P.P.S. 04 April 2011. The wonderful Yasmin Alibhai-Brown has again written a great piece on the dangers of the veil. She says that banning is too extreme a response, but urges society to consider sixteen reasons why Muslims themselves should oppose it: Sixteen Reasons why I object to this dangerous cover-up.



2010: The Abuse and Insult Continue

How about this latest instance of the “good news” and the “loving” message of Jesus Christ from the Catholic Church:

The Guardian today reports that “Revised Catholic rules put female ordination in same category of crime under church law as clerical sex abuse of minors”: Vatican makes attempted ordination of women a grave crime

Why not legislate that Catholic women should wear burqas too? That should really make the position quite clear. And before you cry that there is no similarity, I ask you to consider this more deeply:

  • They are both rules made by men in power
  • To ensure that women never have power
  • On the basis that a masculine god-construct said so
  • And that men are supposedly better rulers of themselves and of others
  • And that women are supposedly mentally and emotionally weaker than men
  • And that women exercising power are more dangerous than men exercising power
  • Despite the negative examples of enormous bad done by powerful men
  • And the positive examples of enormous good done by powerful women

One’s gender does not define one’s morality or one’s capacity, even physically. For every strong man there is one who is weaker than a woman. For every weak woman there is one who is stronger than a man. And in all issues of conscience and character, any person has the potential to grow stronger or weaker. We are what we choose to be, not what religion or any man says we must be.

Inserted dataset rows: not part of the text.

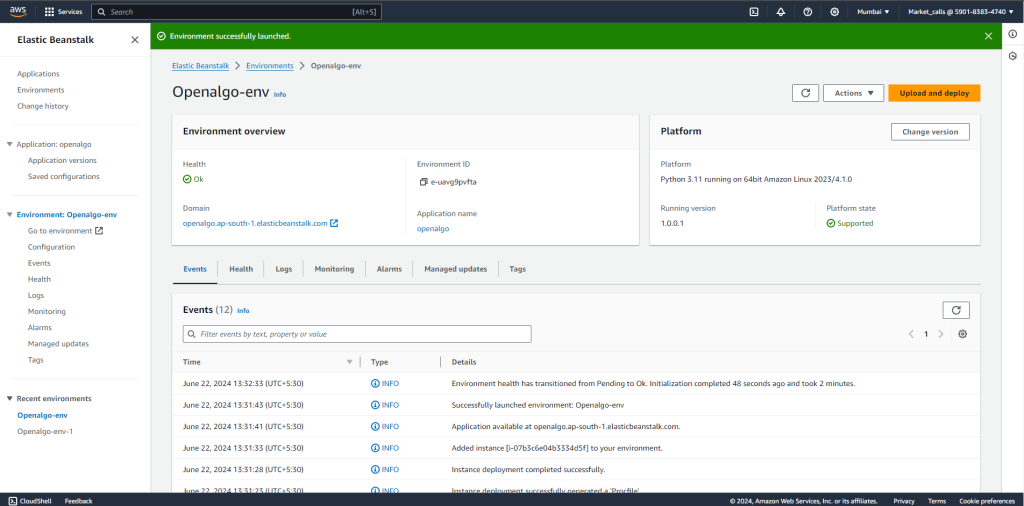Screen dimensions: 1024x506
Task: Collapse the Recent environments section
Action: click(x=10, y=398)
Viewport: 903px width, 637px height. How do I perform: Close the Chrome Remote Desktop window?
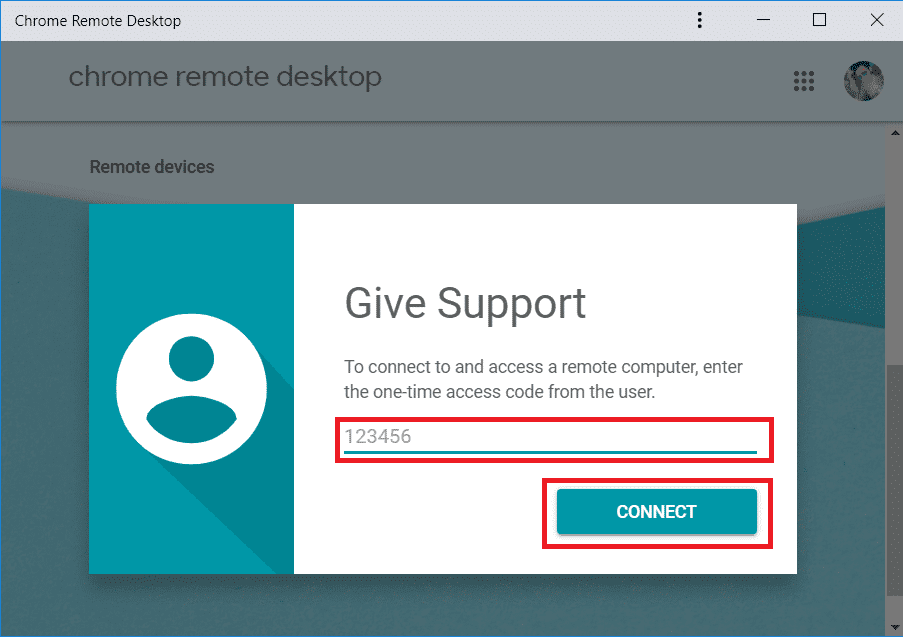coord(877,20)
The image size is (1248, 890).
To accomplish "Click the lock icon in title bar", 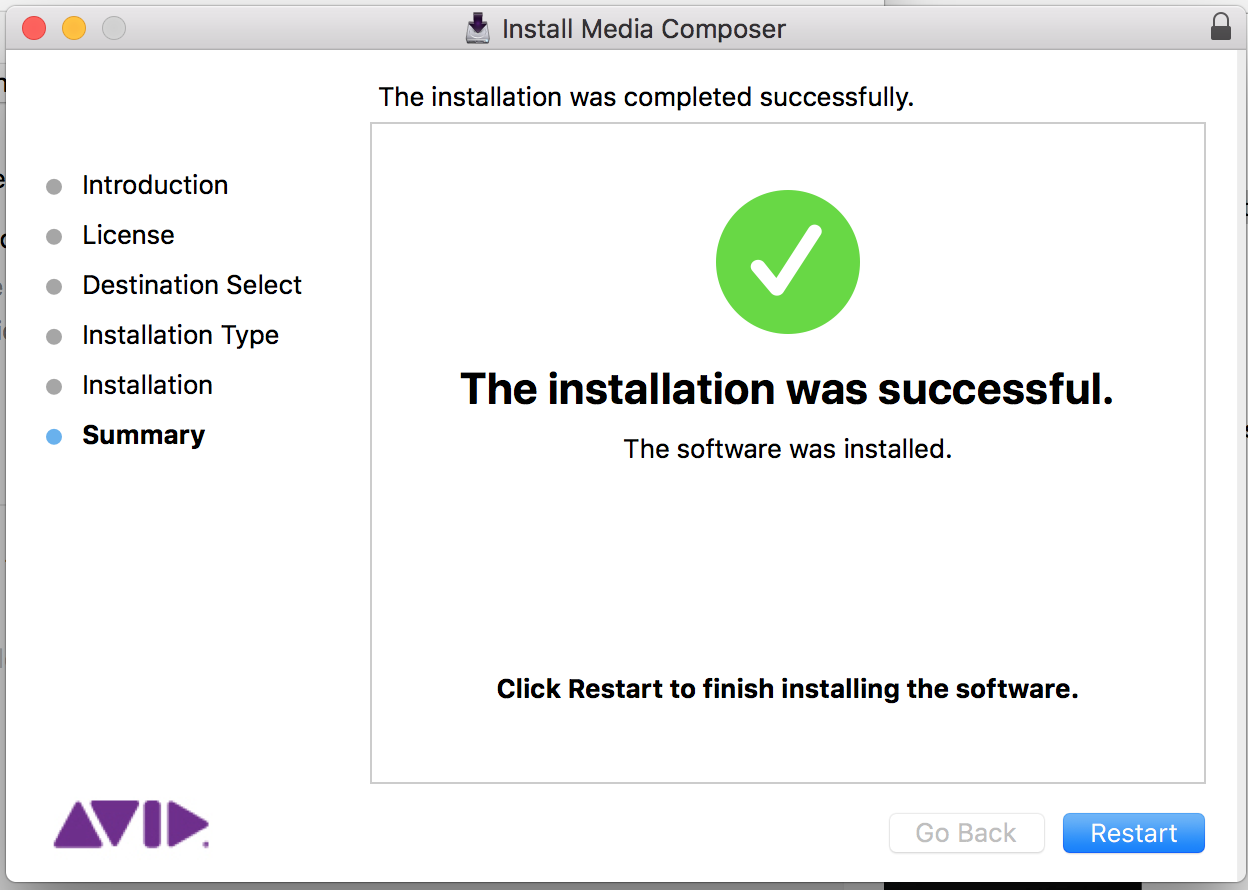I will (1220, 27).
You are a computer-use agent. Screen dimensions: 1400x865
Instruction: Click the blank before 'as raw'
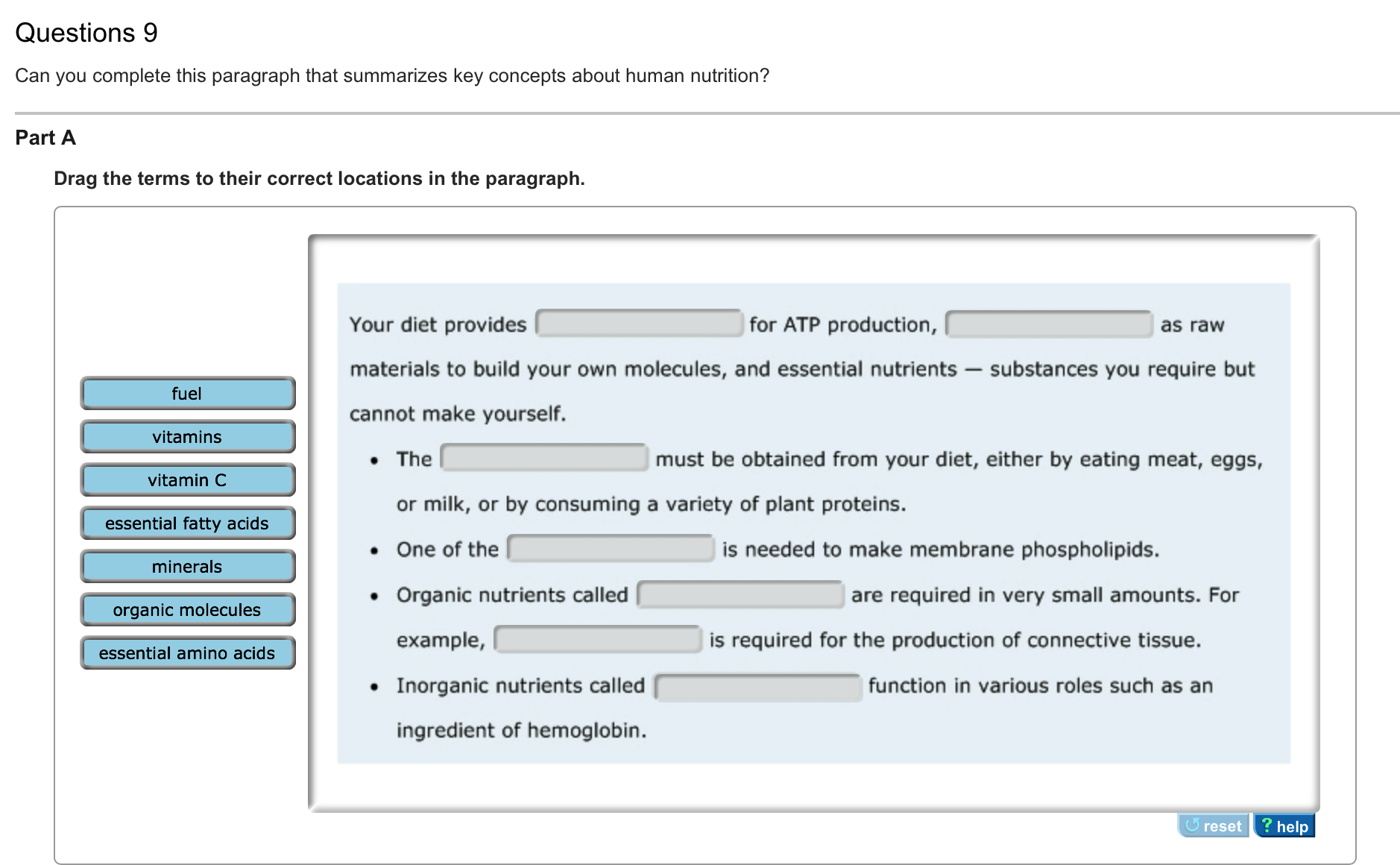click(x=1048, y=324)
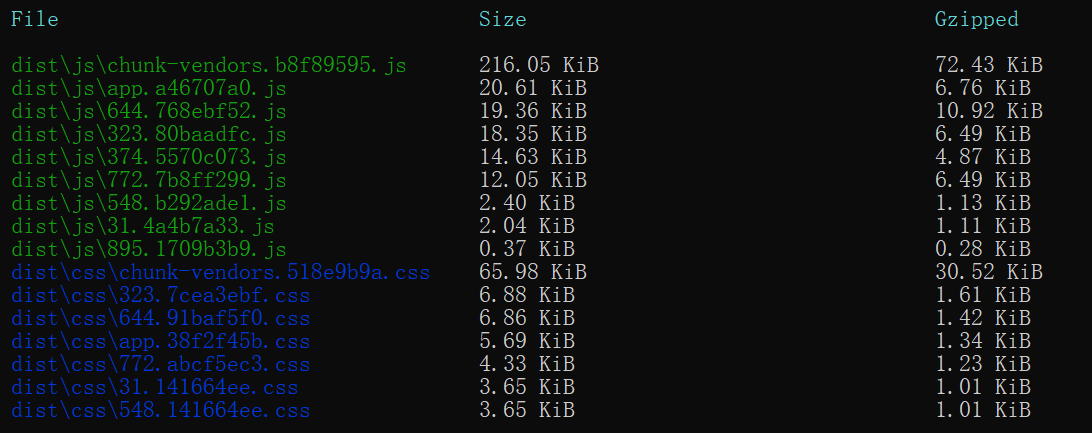
Task: Click the dist\js\app.a46707a0.js entry
Action: pos(148,88)

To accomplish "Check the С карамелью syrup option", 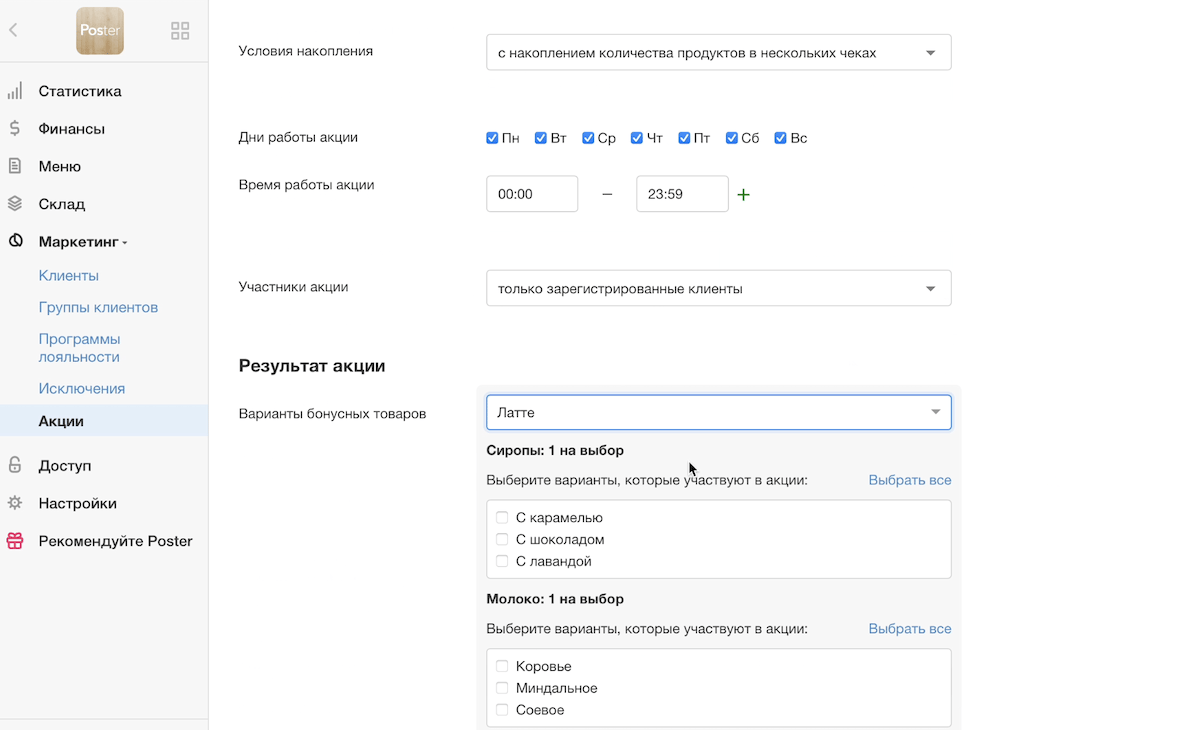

The gospel that the church claims it was commissioned to preach is the gospel of love. Why can we never feel or hear or experience that love amongst the welter of prohibitions and condemnations that exercise religious minds? Do any of them actually believe that Jesus came to set the world free? Or is love just so hard that no one is actually capable of it?

It is so much easier just to legislate and condemn and blame anyone other than oneself for sin … man has been doing it since Adam and it looks like the Catholic Church has learned nothing since then. Didn’t Jesus say, “Let him who is without sin cast the first stone…”?